Speech interaction with digital technologies is becoming more a part of everyday life, and as we increase our use of voice commands, accessibility and fairness across the world’s languages becomes ever more important. At Speechmatics, we have introduced self-supervised learning in an effort to increase our global language reach. Some languages have tens of thousands of hours of labelled acoustic data, others have just a few hours.  In this talk we will explore the benefits of sample efficiency that we see from self-supervised learning, and how it is enabling us to reach state of the art performance across both high- and low-resource languages.

About the Speaker

Benedetta Cevoli & Bethan Thomas

at Speechmatics

Benedetta is a Cognitive Scientist with expertise across the fields of social sciences and natural language processing (NLP) interested in making technologies work for everyone. She’s currently focussing on topics of AI Bias and inclusion in the settings of automatic speech Recognition as a Data Scientist at Speechmatics. She previously completed an interdisciplinary PhD between Psychology and Computer Science at Royal Holloway, University of London studying the interlinks between artificial language models and human language. She has published several peer-reviewed scientific articles across the field of psycholinguistics, artificial intelligence, and sleep and holds a BSc in Psychology from the University of Trieste, Italy.
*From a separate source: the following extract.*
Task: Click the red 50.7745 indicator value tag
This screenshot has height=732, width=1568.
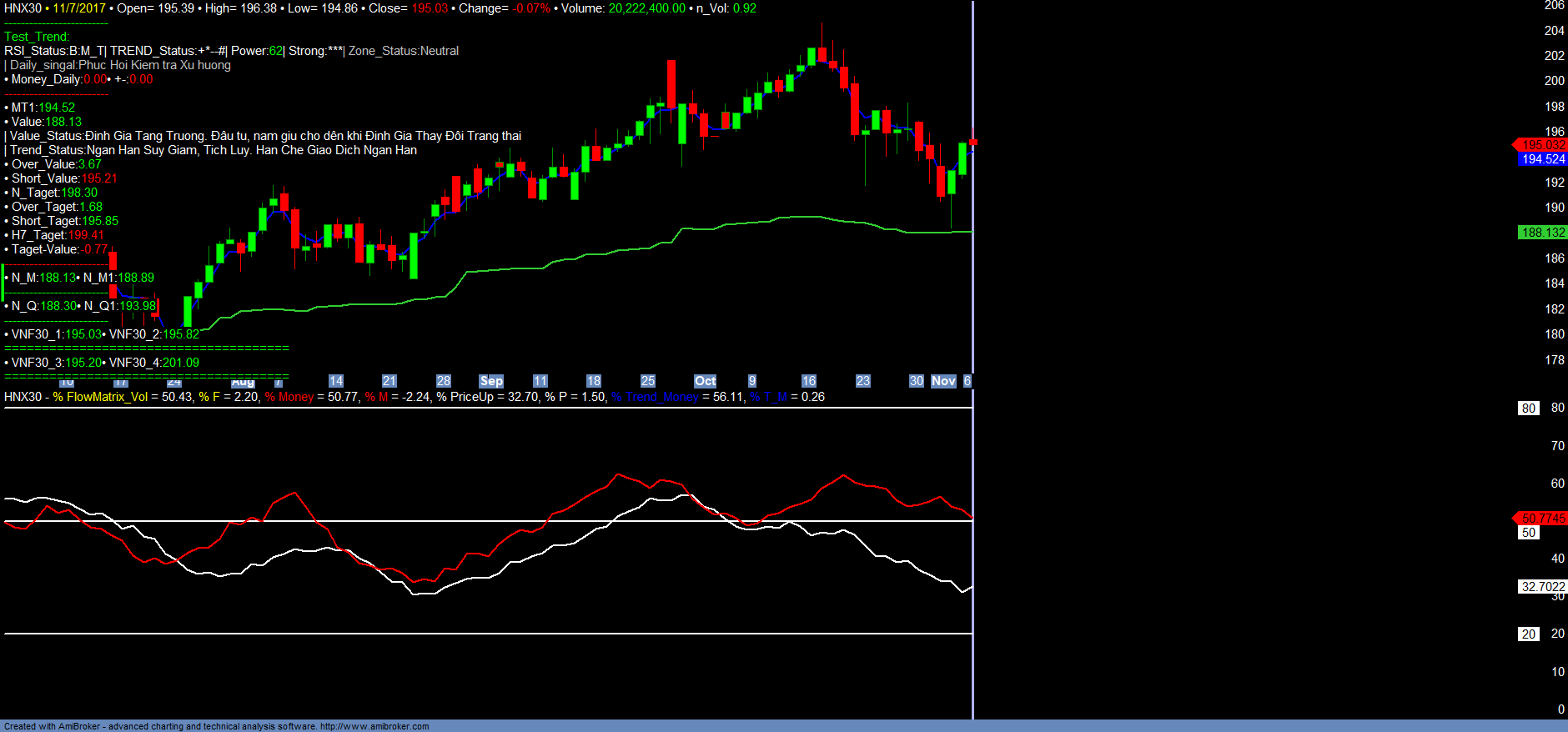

Bethan is a Machine Learning Engineer specializing in speech technology. She has a background in linguistics, from where she moved into the field of speech and language processing. She has several years industry experience working on various projects including text-to-speech, automatic language evaluation, sign language generation and, most recently, automatic speech recognition. She is passionate about understanding and reducing bias in AI systems, as well as methods to utilize the huge power of self-supervised learning for speech.